Column in Management Kinderopvang, 10 2012 

‘Ik had meer naar mijn moederinstinct moeten luisteren’, zegt Marilse Eerkens in haar, met name in de kinderopvang veelbesproken boek ‘Wat doen we met de baby?’. Achteraf had ze haar kinderen nooit naar de kinderopvang willen doen, althans niet zo vroeg, vindt ze.
Ik herken dat gevoel. Als ik terugkijk op hun babytijd vind ik mijn kinderen zo klein en kwetsbaar dat ik met terugwerkende kracht niet snap dat ik niet langer zelf voor ze gezorgd heb. Ze zijn maar zo kort zo klein! Wat is nu een jaar extra verlof op een mensenleven! Werken kan nog lang genoeg! Die eerste tijd is zo belangrijk!
Maar ik herinner me ook nog goed dat ik ontzettend blij was dat ik weer aan het werk kon na zoveel weken thuis, dat ik het heerlijk vond om even geen baby’s (tweeling) om me heen te hebben, dat ik ze met vier maanden eigenlijk al heel groot vond vergeleken met die eerste weken, dat ik zoveel bewondering had voor de pedagogisch medewerkers die zo goed wisten hoe je met baby’s om moet gaan, dat ik nog goed de vreugde herinner als ik ze weer kon ophalen. Hoewel ik soms met schrik constateerde dat ik de hele dag niet aan ze had gedacht.

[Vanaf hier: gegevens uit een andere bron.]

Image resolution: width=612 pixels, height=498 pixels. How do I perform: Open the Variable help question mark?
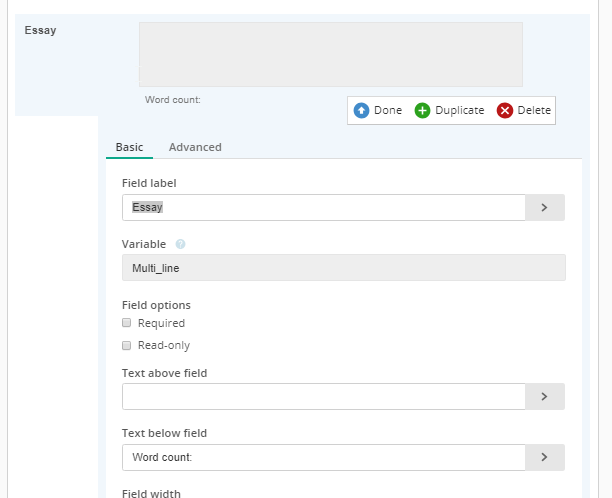(x=180, y=244)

Daar kwam nog bij dat ze eerst een aantal weken bij een gastouder waren geweest. Precies zoals Eerkens adviseert. Maar tussen de gastouder en mij was nauwelijks een klik. Ja, ik was zo’n ouder die genoegen nam met minder bij gebrek aan beter.
Is het boek van Eerkens dan sentimentele onzin. Natuurlijk heeft ze ook een punt. Bovendien is geen moeder/ouder hetzelfde. Maar een langer ouderschapsverlof zie ik er in deze tijd van bezuinigingen niet van komen.
Het is daarom goed als de kinderopvang buitengewoon zorgvuldig met de babyopvang omgaat. Maar dat mag ze ook van ouders vragen. Steeds vaker kiezen ouders voor een lappendeken aan opvang: een dagje naar de kinderopvang, een dagje naar opa en oma X en een dagje naar opa en oma Y. ‘Maar als het kind toch naar een crèche of gastouder gaat, dan is het belangrijk dat het vertrouwde relaties kan opbouwen met de leidsters en de andere kinderen. En dat is heel moeilijk als het maar één dag per week gaat’, stelt ontwikkelingspsycholoog Elly Singer in Intermediair (10 mei jl.). ‘Dan moet het kind elke week opnieuw wennen.’
Argumenten genoeg voor de kinderopvang om het u-vraagt-wij-draaien-principe los te laten en gewoon ook weer wat durven te vragen van ouders. Gewoon eisen dat ze hun kind minimaal twee dagen in de week brengen. De ouder is niet alleen maar klant.